La palabra “relativismo” es para muchos un palabrejo de curas transnochados, lectores trajeados del ABC, inmovilistas irracionales…
El relativismo es la consecuencia última del modernismo.
La causa no es otra que la falta de formación, entendiendo ésta el amor –ágape- por el estudio, la curiosidad intelectual.
Empieza confundiendo la libertad con la posibilidad de elegir. A mi coche de diésel no le echo gasolina y no porque no sea libre sino porque no soy imbécil, eso intento.
Después, viene que el hacer de la mayoría es lo correcto. En cambio, la norma está inscrita en nuestra interior. La conciencia no se puede apagar aunque seamos uno entre un millón.
También ha afectado al lenguaje, lo que nos constituye como humanos.
El significado es inherente a su significante. Si queremos cambiar una realidad o renovarla, creemos un vocablo para esa nueva existencia pero no forzamos el léxico.
La parte cómica la aportan los transhumanistas con su particular –resurreción de los muertos-.
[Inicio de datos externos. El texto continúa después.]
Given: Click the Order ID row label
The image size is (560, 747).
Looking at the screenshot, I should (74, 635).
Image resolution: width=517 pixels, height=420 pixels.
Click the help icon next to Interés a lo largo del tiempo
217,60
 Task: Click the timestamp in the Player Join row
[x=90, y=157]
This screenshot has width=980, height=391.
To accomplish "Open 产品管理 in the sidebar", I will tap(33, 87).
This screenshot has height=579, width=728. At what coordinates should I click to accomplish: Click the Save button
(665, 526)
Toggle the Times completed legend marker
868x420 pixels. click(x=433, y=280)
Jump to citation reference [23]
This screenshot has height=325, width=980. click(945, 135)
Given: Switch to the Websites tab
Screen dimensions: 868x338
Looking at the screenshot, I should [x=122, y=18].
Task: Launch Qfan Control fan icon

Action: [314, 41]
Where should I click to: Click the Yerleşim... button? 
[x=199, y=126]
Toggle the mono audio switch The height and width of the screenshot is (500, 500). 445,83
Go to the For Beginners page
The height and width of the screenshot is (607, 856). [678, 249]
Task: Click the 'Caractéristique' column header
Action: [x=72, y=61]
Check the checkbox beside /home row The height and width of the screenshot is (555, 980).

Por último, la democracia está inserta en la ley y viceversa aunque nos empeñemos en que la democracia es todo en todo momento.
Acabo con Dostoievsky, el mayor conocedor del alma humana: “Dos y dos son cuatro. La naturaleza no te pide opinión. No le interesan tus preferencias ni si apruebas sus leyes. Tienes que aceptar la naturaleza tal y como es, con todas las consecuencias que ello implica”.